This might be feasible to include in guix proper, but I am wondering if you would be able to provide the r-tesseract
package. tesseract-ocr
in Guix also seems outdated relative to the needs of the R package.
Below I offer my pathetic attempt towards this goal. I could get the tesseract-ocr
package to build by not exposing their Makefile to asciidoc and docbook stuff. I could also get the r-tesseract
package to build on top of it. Unfortunately, the package fails to load in R since it cannot find any language training data.

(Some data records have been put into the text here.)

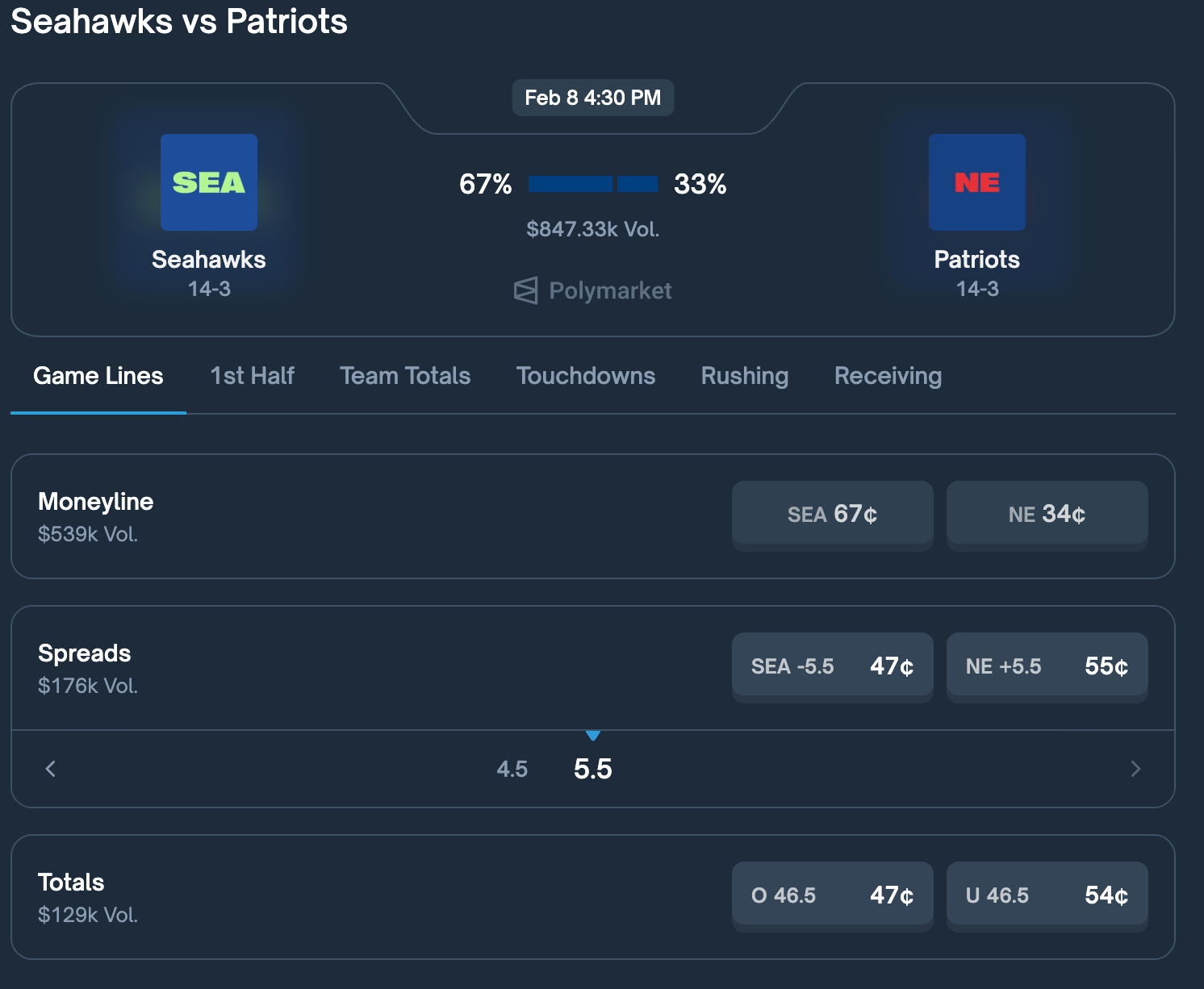Open the Receiving tab
This screenshot has height=989, width=1204.
coord(888,376)
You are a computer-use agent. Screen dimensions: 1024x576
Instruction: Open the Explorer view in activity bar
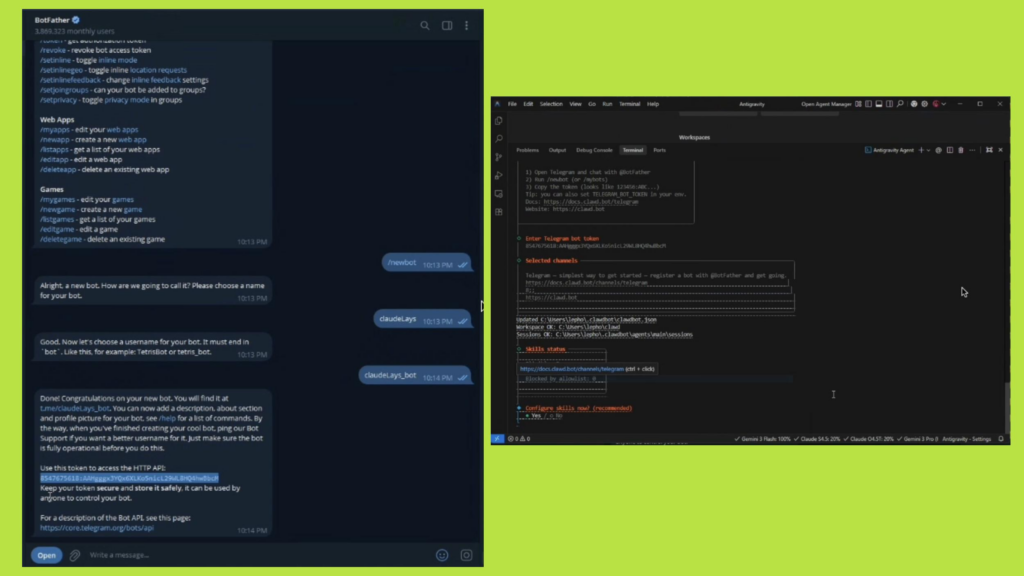point(498,121)
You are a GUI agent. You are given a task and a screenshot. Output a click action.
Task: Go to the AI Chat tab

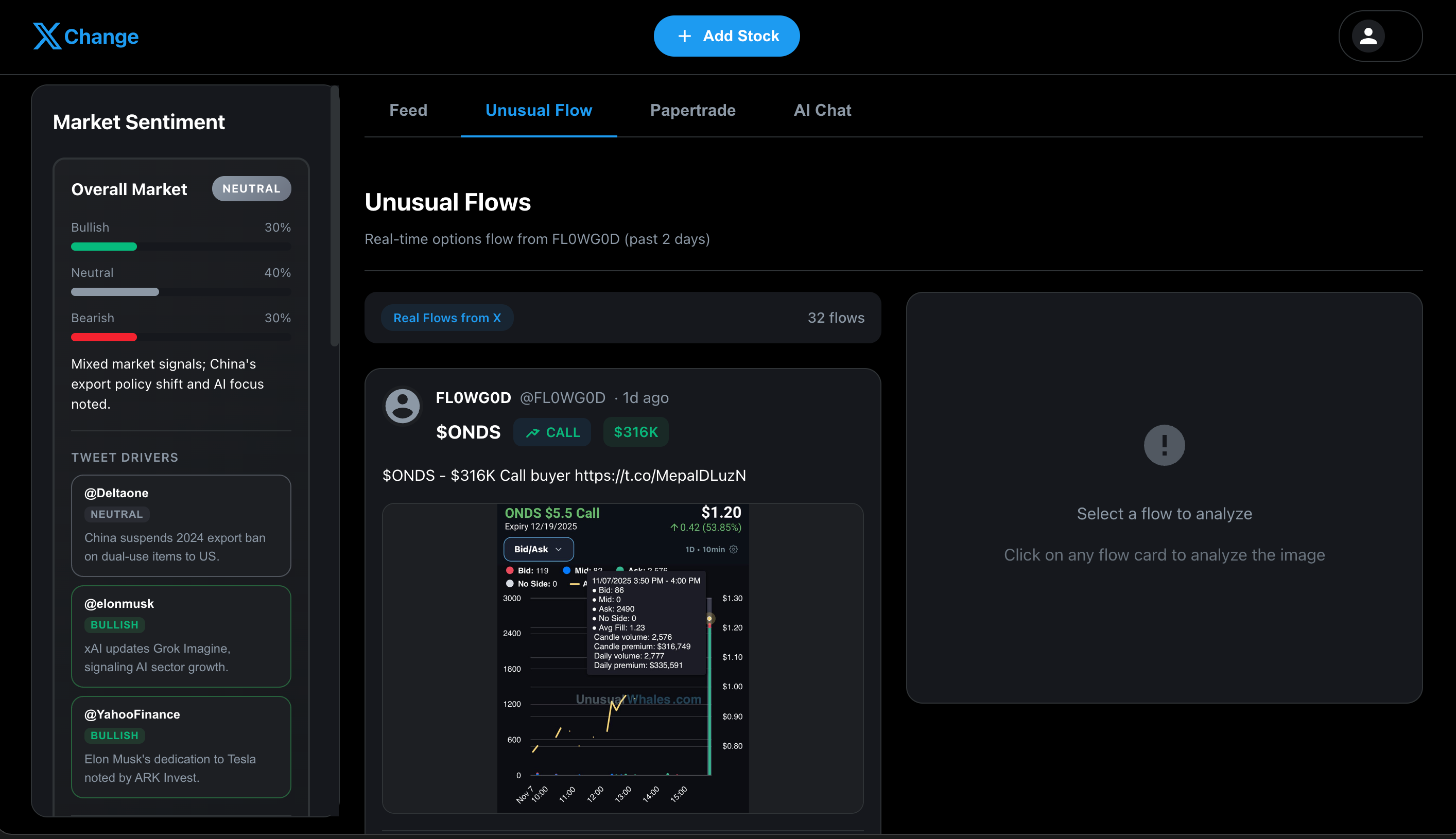822,110
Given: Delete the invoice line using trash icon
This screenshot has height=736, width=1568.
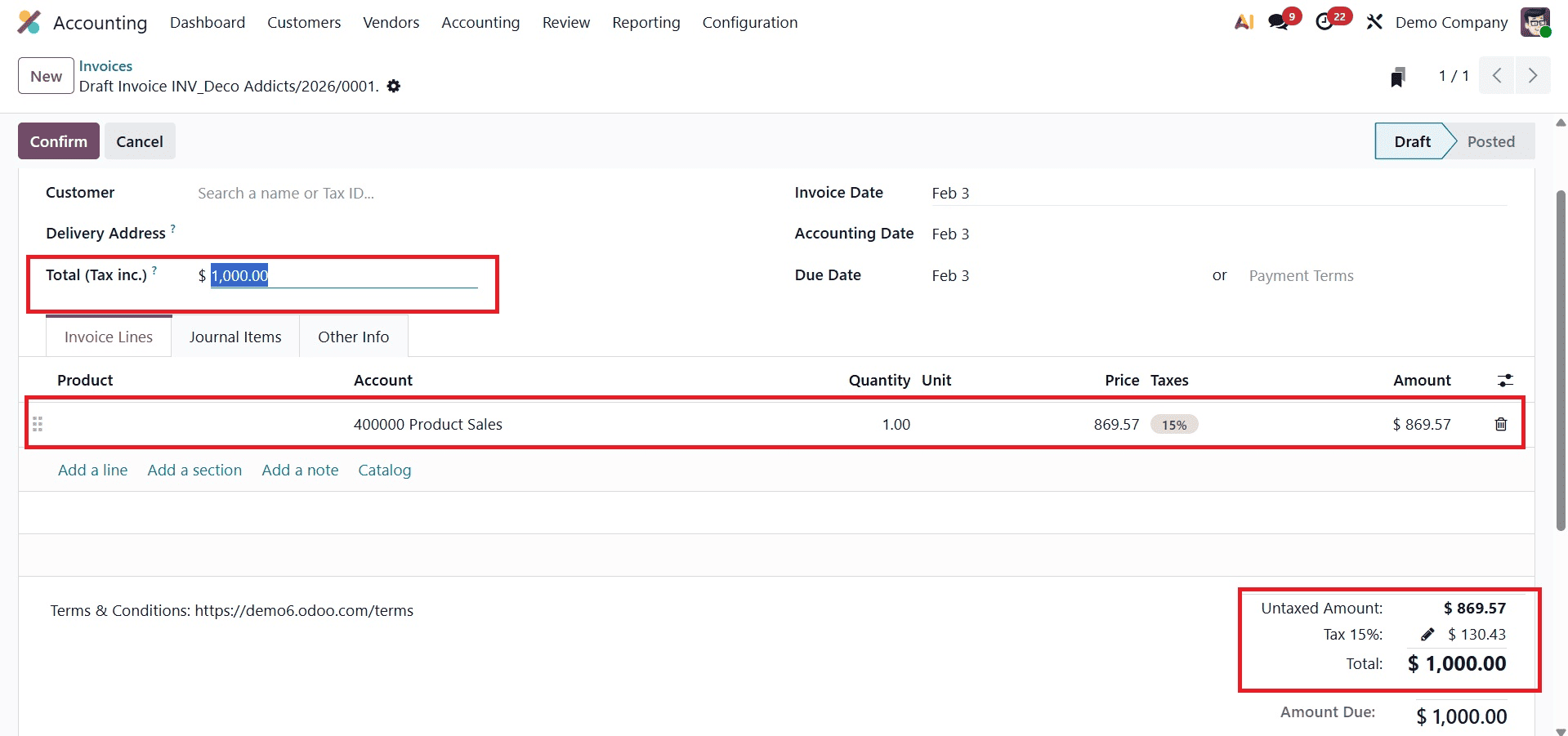Looking at the screenshot, I should (1499, 424).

(use-modules (guix packages)
(guix download)
(guix build-system gnu)
(gnu packages compression)
(gnu packages xml)
(gnu packages gtk)
(gnu packages backup)
(gnu packages curl)
(gnu packages icu4c)
(gnu packages image)
(gnu packages python)
(gnu packages documentation)
(gnu packages autotools)
; (gnu packages docbook)
(guix build-system r)
(guix git-download)
((guix licenses) #:prefix license:)
(gnu packages pkg-config)
(gnu packages cran)
(gnu packages ocr)
(gnu packages graph)
(gnu packages statistics)
(gnu packages gcc))
(define-public tesseract-ocr5.1
;; There are useful commits beyond the last official stable release.
(let ((commit "c2a3efe2824e1c8a0810e82a43406ba8e01527c4")
(revision "1"))
(package
(name "tesseract-ocr5.1")
(version (git-version "5.1.0" revision commit))
(source
(origin
(method git-fetch)
(uri (git-reference
(url "https://github.com/tesseract-ocr/tesseract")
(commit commit)))
(file-name (git-file-name name version))
(sha256
(base32
"11asiy9zbmhp8x1xlqiv7a22nhac1xviw03gn2mpsjpx3b1pfp07"))))
(build-system gnu-build-system)
(inputs
`(("cairo" ,cairo)
("icu" ,icu4c)
("leptonica" ,leptonica)
("pango" ,pango)
("python-wrapper" ,python-wrapper)))
(native-inputs
`(("autoconf" ,autoconf)
("automake" ,automake)
("libarchive" ,libarchive)
("libcurl" ,curl)
("libtool" ,libtool)
("libtiff" ,libtiff)
("pkg-config" ,pkg-config)
("xsltproc" ,libxslt)))
(arguments
`(#:configure-flags
(let ((leptonica (assoc-ref %build-inputs "leptonica")))
(list (string-append "LIBLEPT_HEADERSDIR=" leptonica "/include")))
#:tests? #f ; Tests currently result in a segfault
#:phases
(modify-phases %standard-phases
(add-after 'install 'build-training
(lambda _
(invoke "make" "training")))
(add-after 'build-training 'install-training
(lambda _
(invoke "make" "training-install"))))))
(home-page "https://github.com/tesseract-ocr/tesseract")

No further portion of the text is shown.